Having effectively disenfranchised two million probable non-Tory voters with the mendacious photo-ID requirement to combat (non-existent) electoral fraud, Sunak’s party still took an almighty kicking at the polls.
However, despite the devastating local election results for the Tories and particularly for Sunak, the PM will take some succour from the fact that the results will not be dissected too intensely given attention today is invariably elsewhere.
Suffice to say, if as much attention and care to detail, planning and precision – never mind money – was taken in running the UK’s public services as there has been paid to putting a crown on an old man’s head, the people of Britain would be living much better, healthier, richer and safer lives than those now endured after 13 years of Tory rule.
Local elections in England only
Using the local elections as a yardstick to project the outcome of a general election exposes once again the UK’s sham democratic system where the first-past-the-post system forces voters to vote tactically – if at all – rather than express their actual preference.
However, it still provides an indication and the BBC’s projected national share of the vote, based on the England only local elections, puts the Tories on just 26%. That’s just one-in-four voters backing the party of an unelected PM who remains committed to his gung-ho pursuit of policies that no-one voted for because flights to Rwanda, leaving the ECHR, tax cuts/pension provisions for the top 1% with tax rises for everyone else, curtailing the right to protest and many other policies, were never part of any manifesto.
The same BBC projection puts Labour on just 35% and the Lib Dems on a massive 20% with other parties – including the Greens – making-up the remaining 19%.
It’s incredible to think but it could have been even worse for Sunak given the local elections were held in England only, which is traditionally far more Tory than the rest of the UK. Had local elections been held in Wales and Scotland, Sunak may well have already been packing his bags given the reaction to the results from within Tory ranks.
Sunak’s attempt to explain away his party’s poor results – even before the votes were counted – by blaming the chaos that permeated Number 10 before him and his predecessors’ “box set drama” has not convinced all members of the Conservative party.

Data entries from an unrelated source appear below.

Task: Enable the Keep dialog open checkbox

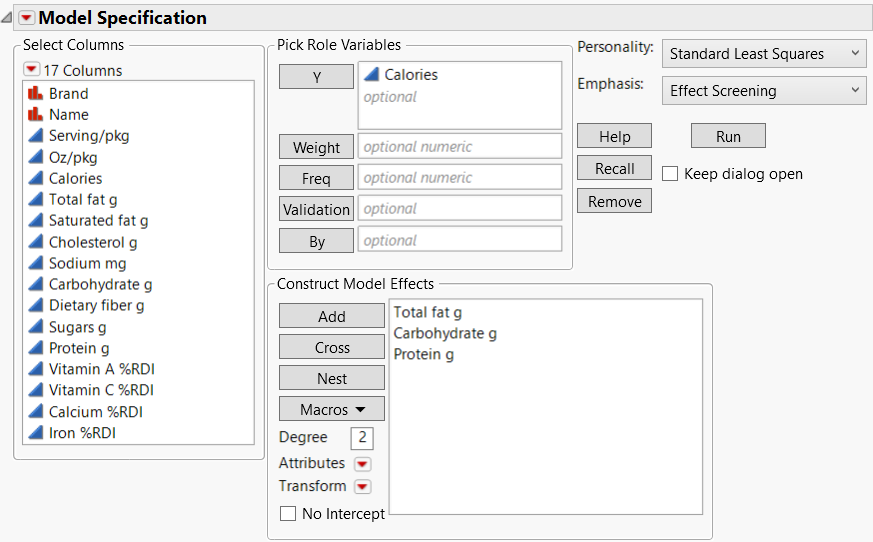Action: (x=670, y=174)
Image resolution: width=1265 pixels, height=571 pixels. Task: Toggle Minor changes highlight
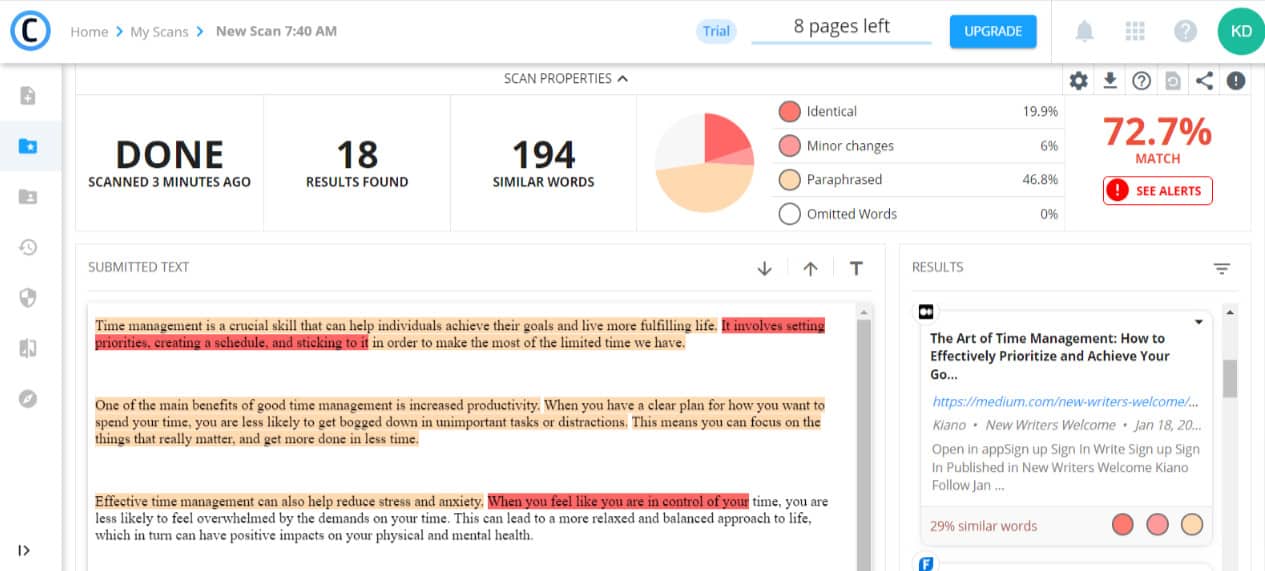[789, 146]
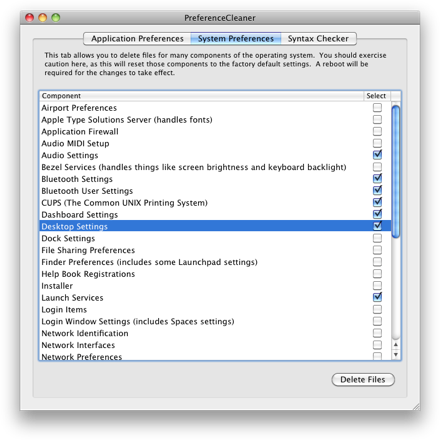The width and height of the screenshot is (440, 440).
Task: Click the Select column header
Action: (x=376, y=96)
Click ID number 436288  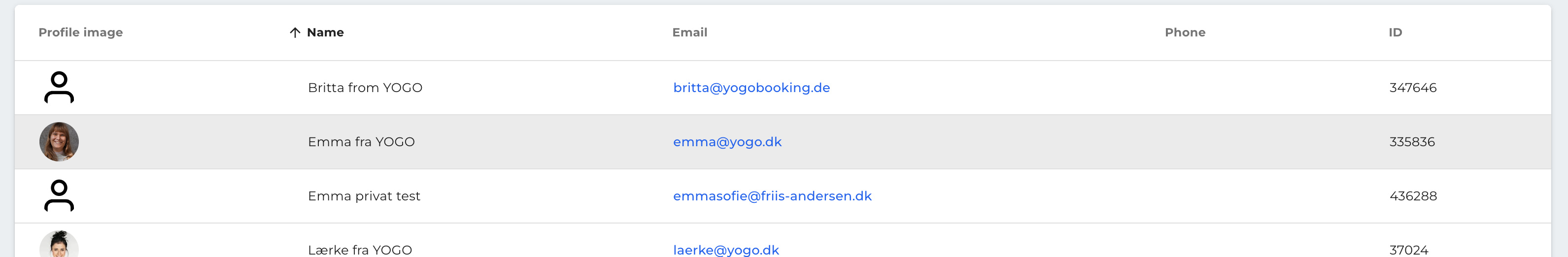coord(1413,195)
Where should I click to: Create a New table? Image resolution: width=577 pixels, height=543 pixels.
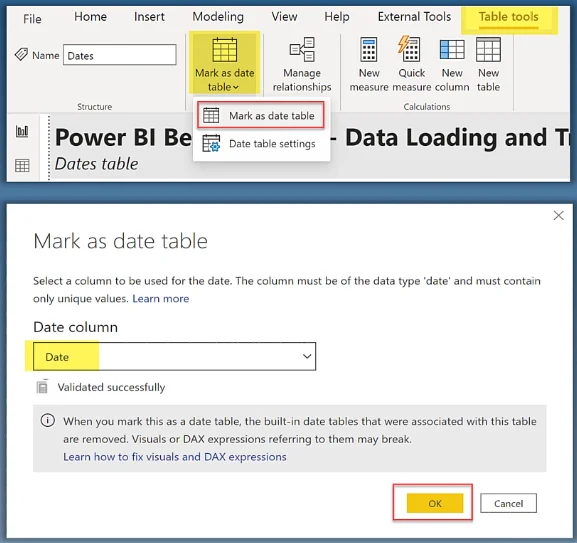click(x=488, y=64)
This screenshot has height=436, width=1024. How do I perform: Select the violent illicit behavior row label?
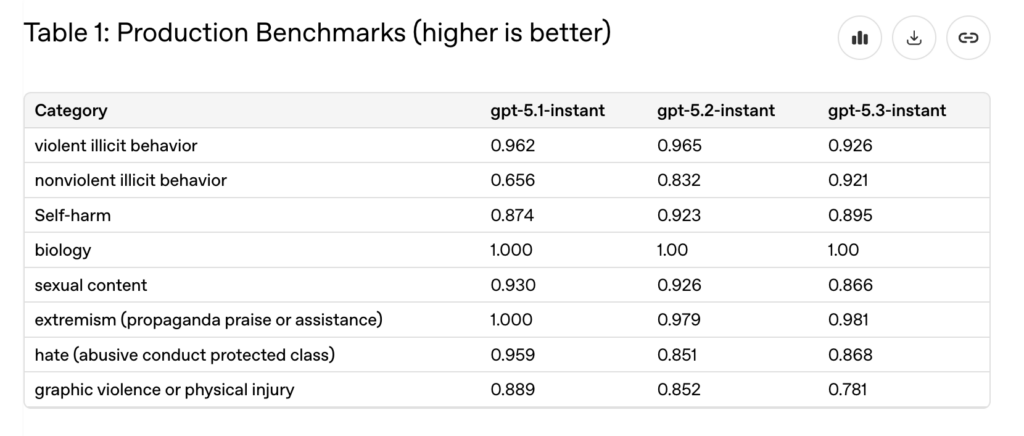click(x=116, y=145)
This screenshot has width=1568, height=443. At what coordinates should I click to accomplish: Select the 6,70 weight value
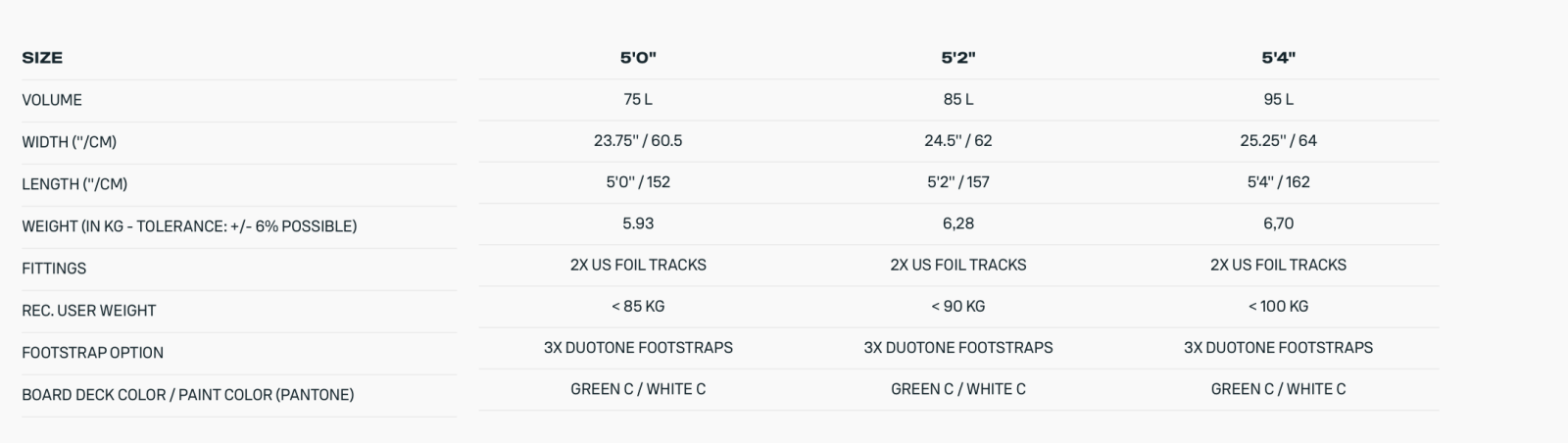click(1278, 223)

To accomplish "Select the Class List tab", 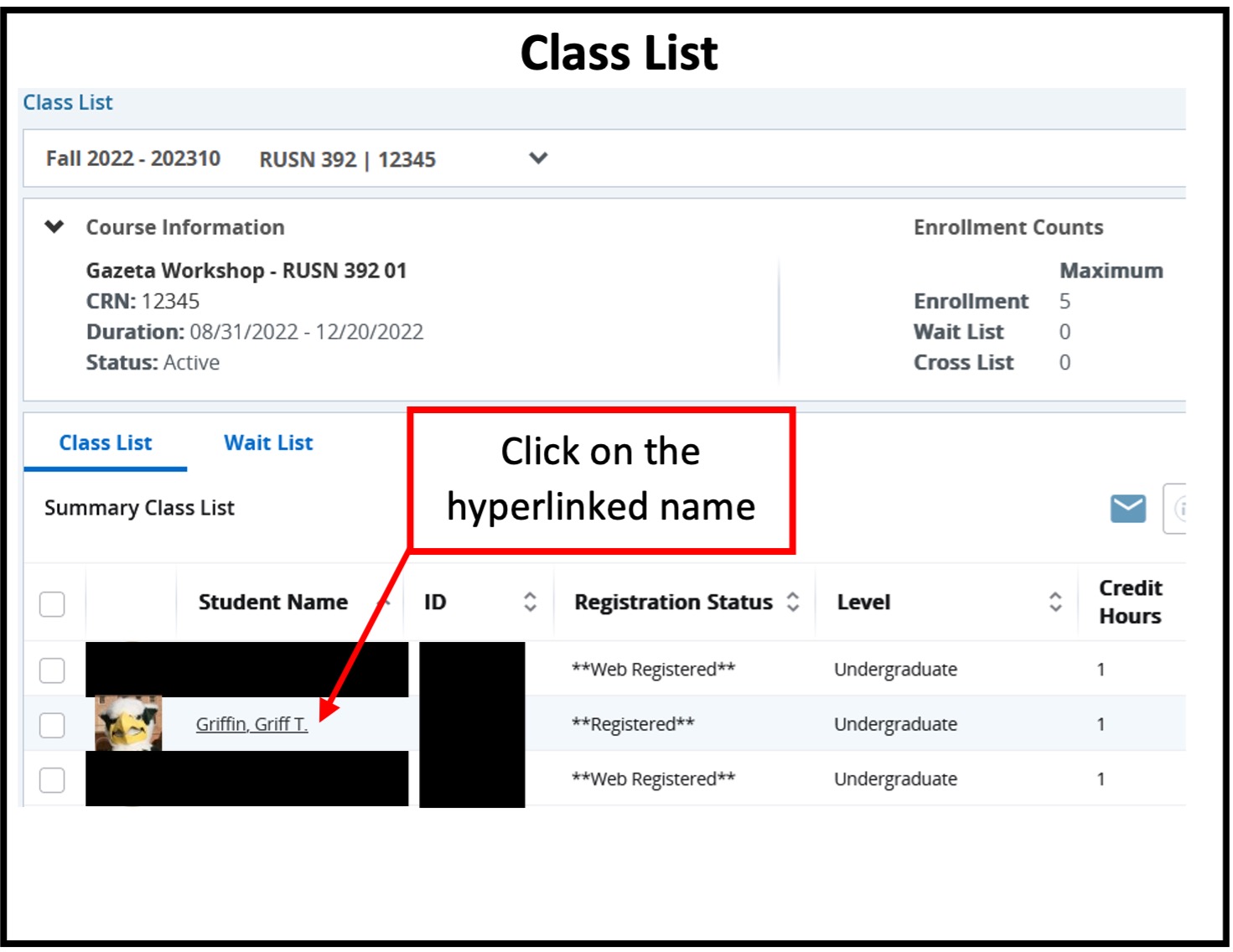I will (105, 442).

Indeed, one Tory quoted by the Telegraph has more than a smidgen of “pot and kettle”, with the source saying: “Sunak can’t blame these results on last year’s chaos.
“He started that chaos by knifing the most successful Tory election winner in 50 years.
“Sunak’s claim that stability has been restored is shot to bits. These results are on track to be catastrophic for the party and worse than before the change of leader.”
Sunak continues to be variably cast as the snake in manoeuvring to force Johnson’s eviction from Downing Street, and as a Brutus figure by the right of the party for knifing their Caesar in the back. The former chancellor-cum-PM is blamed for leading the cabinet’s mass resignation that finally topple Boris Johnson by submitting his letter to quit first (even though his actually followed Sajid Javid’s).
The local elections were always going to prove a massive marker on which Sunak’s progress would be measured. Much more so than the fawning from Britain’s right-wing media which has been doing its best to legitimise an unelected prime minister who was rejected as leader by his own party members who preferred Liz Truss.
The fawning by the red-top tabloids of the PM and the soft glove interrogation of his government by the new right wing TV channels – many programmes on which are actually presented by top Tories – of the UK’s most right-wing PM in modern history has bolstered Sunak’s standing. So much so that Labour has been rattled enough by the perceived threat of a semi-competent PM to respond with attack ads targeting Sunak specifically, and personally.
However, Sir Keir Starmer’s party may be better served leaving the attacks on the PM to the Tories themselves. They are far more ruthless politically and will do anything to keep power (which is shorthand for controlling the public purse and deciding how Britain’s billions are spent).
Take former Tory MEP David Campbell Bannerman for example. The leader of the pro-Johnson Conservative Democratic Organisation (CDO) was unequivocal in attributing blame for the Tories disastrous local election results, telling BBC Radio 4’s Today programme: “It is, I’m afraid, the leadership.
“I think the way that we got rid of Boris, I’ve spoken to quite a few people who regret that on the doorstep. We’re putting up taxes, the highest taxes in 70 years, and there’s a price to be paid for that, and we want to get back to traditional Conservative policies.
“It isn’t about ‘bring back Boris’, by the way, it is about party democracy. But it is true that a lot of our members still like and rate Boris, as do many of the public, and given the scale of the challenge ahead, you know, we shouldn’t rule that out as an option longer-term.”
The longer-term for CDO Tories equates to less than 18 months given that’s the expected date of the next general election. There are more local elections next year – and inevitable by elections before then.
A similar performance could see yet another Tory PM toppled by the Conservative party’s ache to maintain power whatever the cost.